TASK INPUT START

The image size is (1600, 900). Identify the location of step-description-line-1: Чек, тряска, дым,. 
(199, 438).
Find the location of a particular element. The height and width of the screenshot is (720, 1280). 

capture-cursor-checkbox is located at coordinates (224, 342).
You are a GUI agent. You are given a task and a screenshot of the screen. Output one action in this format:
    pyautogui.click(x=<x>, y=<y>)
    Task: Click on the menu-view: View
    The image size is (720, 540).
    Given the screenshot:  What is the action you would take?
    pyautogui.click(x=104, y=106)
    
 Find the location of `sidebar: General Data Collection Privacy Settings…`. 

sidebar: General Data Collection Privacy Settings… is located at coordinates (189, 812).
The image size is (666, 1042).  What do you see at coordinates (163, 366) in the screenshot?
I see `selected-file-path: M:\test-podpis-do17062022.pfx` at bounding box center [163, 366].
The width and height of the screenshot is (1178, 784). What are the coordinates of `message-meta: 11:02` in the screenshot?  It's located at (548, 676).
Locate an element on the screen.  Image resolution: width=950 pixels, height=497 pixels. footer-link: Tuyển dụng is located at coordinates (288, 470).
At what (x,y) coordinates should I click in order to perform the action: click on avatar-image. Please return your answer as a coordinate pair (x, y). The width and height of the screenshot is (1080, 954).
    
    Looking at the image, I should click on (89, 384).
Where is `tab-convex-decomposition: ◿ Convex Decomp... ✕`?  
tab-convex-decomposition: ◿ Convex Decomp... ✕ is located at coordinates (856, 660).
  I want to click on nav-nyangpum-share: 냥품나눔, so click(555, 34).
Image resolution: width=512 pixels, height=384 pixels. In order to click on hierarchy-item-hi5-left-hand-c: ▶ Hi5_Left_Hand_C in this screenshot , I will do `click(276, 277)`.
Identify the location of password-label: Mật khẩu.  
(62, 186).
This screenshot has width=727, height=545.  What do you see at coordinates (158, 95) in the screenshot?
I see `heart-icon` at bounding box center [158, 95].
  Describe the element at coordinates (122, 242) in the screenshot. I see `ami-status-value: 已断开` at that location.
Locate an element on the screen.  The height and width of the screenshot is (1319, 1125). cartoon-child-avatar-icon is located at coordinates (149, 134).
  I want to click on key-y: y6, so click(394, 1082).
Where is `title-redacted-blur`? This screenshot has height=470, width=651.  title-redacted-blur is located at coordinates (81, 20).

TASK INPUT END

* DIRECTIVE: Duplicate the rows above exactly, everything from the line containing "At what (x,y)" down to the end of the rows.

* ANSWER TO THE PROBLEM:
At what (x,y) coordinates should I click in order to perform the action: click on avatar-image. Please return your answer as a coordinate pair (x, y). The width and height of the screenshot is (1080, 954).
    
    Looking at the image, I should click on (89, 384).
Where is `tab-convex-decomposition: ◿ Convex Decomp... ✕`?  
tab-convex-decomposition: ◿ Convex Decomp... ✕ is located at coordinates (856, 660).
  I want to click on nav-nyangpum-share: 냥품나눔, so click(555, 34).
Image resolution: width=512 pixels, height=384 pixels. In order to click on hierarchy-item-hi5-left-hand-c: ▶ Hi5_Left_Hand_C in this screenshot , I will do `click(276, 277)`.
Identify the location of password-label: Mật khẩu.  
(62, 186).
This screenshot has width=727, height=545.  What do you see at coordinates (158, 95) in the screenshot?
I see `heart-icon` at bounding box center [158, 95].
  Describe the element at coordinates (122, 242) in the screenshot. I see `ami-status-value: 已断开` at that location.
Locate an element on the screen.  The height and width of the screenshot is (1319, 1125). cartoon-child-avatar-icon is located at coordinates (149, 134).
  I want to click on key-y: y6, so click(394, 1082).
Where is `title-redacted-blur`? This screenshot has height=470, width=651.  title-redacted-blur is located at coordinates (81, 20).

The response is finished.